Dumb SEO Questions

(Entry was posted by Neil Cheesma on this post in the Dumb SEO Questions community on Facebook, 01/20/2017).

Time spent downloading a page (in milliseconds)

Re Google Search Console - Crawl Stats - where it says "Time spent downloading a page (in milliseconds)" Which page? A random page? an average of crawled pages?
This question begins at 01:13:33 into the clip. Did this video clip play correctly? Watch this question on YouTube commencing at 01:13:33
Video would not load
I see YouTube error message
I see static
Video clip did not start at this question

YOUR ANSWERS

Selected answers from the Dumb SEO Questions Facebook & G+ community.

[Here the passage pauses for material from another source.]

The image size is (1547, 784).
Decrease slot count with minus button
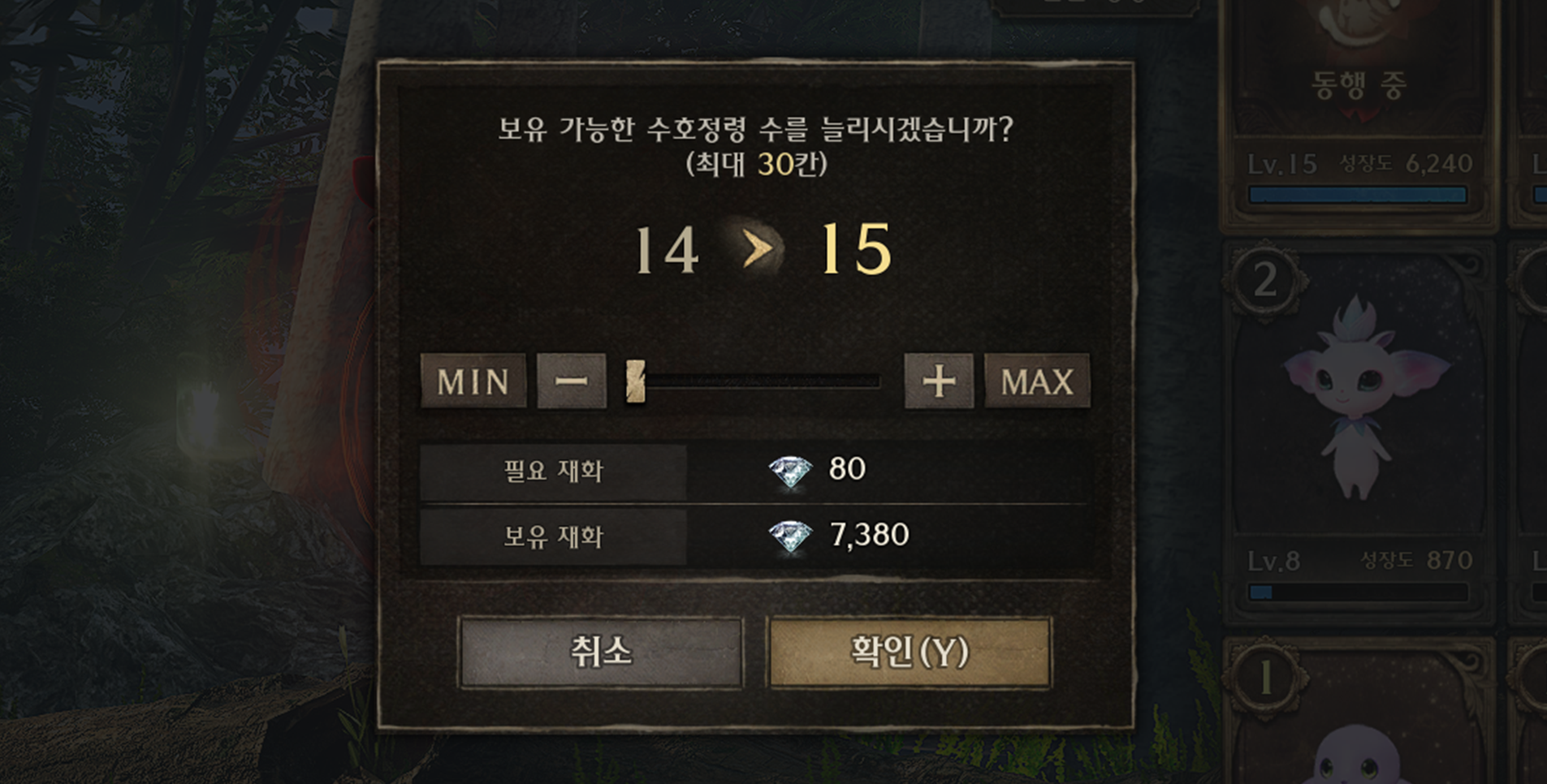[x=572, y=381]
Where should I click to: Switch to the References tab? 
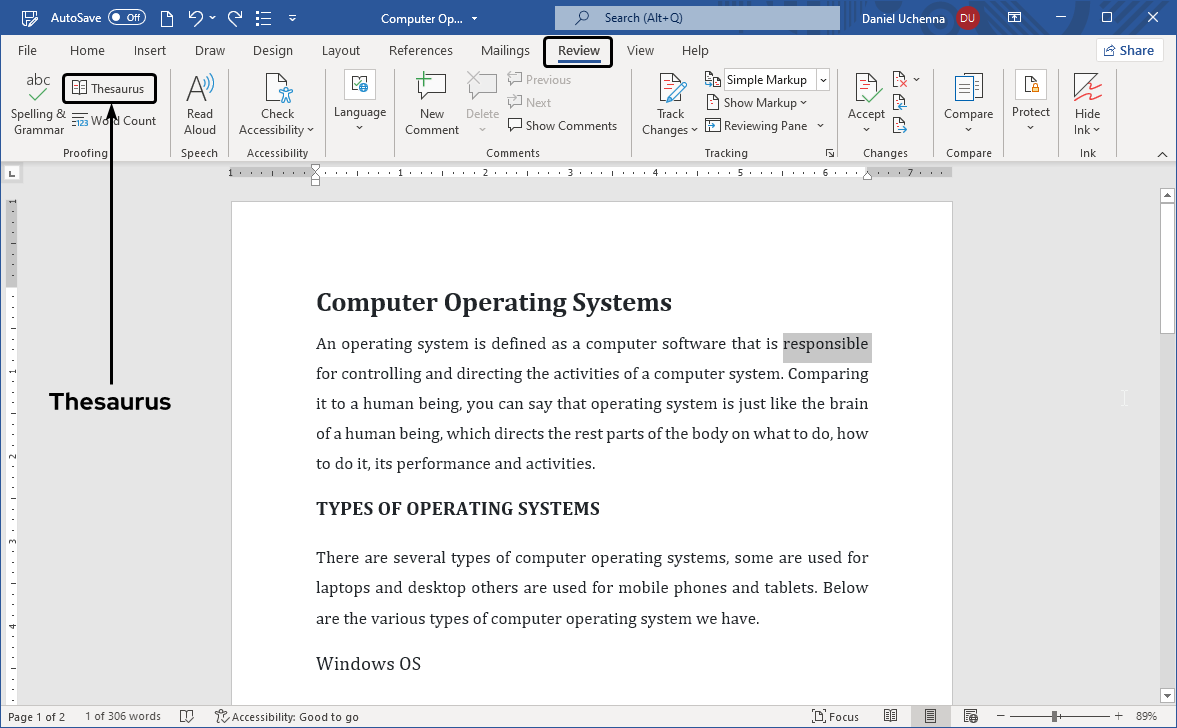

  • Alan Bleiweiss: Ideal avg 200 - 300 milliseconds. Crawl abandonment can happen when avg hits 2 seconds.
  • Michael Stricker: Avg all pages crawled or recrawled in the period
  • Neil Cheesman: as a thought - not sure if you can display (Embed) images from off-site onto a website ie.. as in a youtube video....
  • Micah Fisher-Kirshner: Note that when referring to "pages", it`s not limited to html pages.
  • Jenny Halasz: Also watch for trends... normally at 100 ms, but suddenly jumped to 400ms? You`ve got a problem.
  • Neil Cheesman: What to do with `large images` - in my niche for example - large production or rehearsal images.... sometimes 10-30 of them...
  • Jenny Halasz: I want to share a theory that may be unpopular with regard to large images. Before I do, I want to say that Google has specifically debunked the idea that this is a thing, but I don`t believe them... I believe that there are times when a larger or higher resolution image is necessary for user experience, and that should override search optimization concerns. I truly believe that there are some instances in which a "sliding scale" is used, and let me explain why I think that. Some industries - photography for example - need to use pure images that aren`t heavily compressed. They need to have higher DPI than the average website because imagery and clarity is what they are selling. If all photography sites use higher than normal image quality (and larger than normal image sizes), then Google can`t apply the same restrictions on those sites that they do a site about software, or puppies, or there would be nothing relevant to show in search results. So I believe that while they may not slide the scale officially, needing something to show in the search results has the same effect. However, most modern browsers aren`t capable of showing truly high quality images, so some compression and size adjustment is not going to make a difference in what the user ultimately sees on their browser. So I`m not advocating that you should upload raw images. You should still compress them some, and size them down so that they fit on a standard 20 inch or so monitor without scrolling. And don`t resize them in the code - shrink the image - because that`s just asking for load time issues. Long story short - use images that "push the envelope" of what search engines will index, and don`t worry so much that your image pages aren`t optimized for speed. Optimize the rest of your site for speed, use thumbnails that can be zoomed in, and let your high quality, zoomed in image pages and galleries be as they are.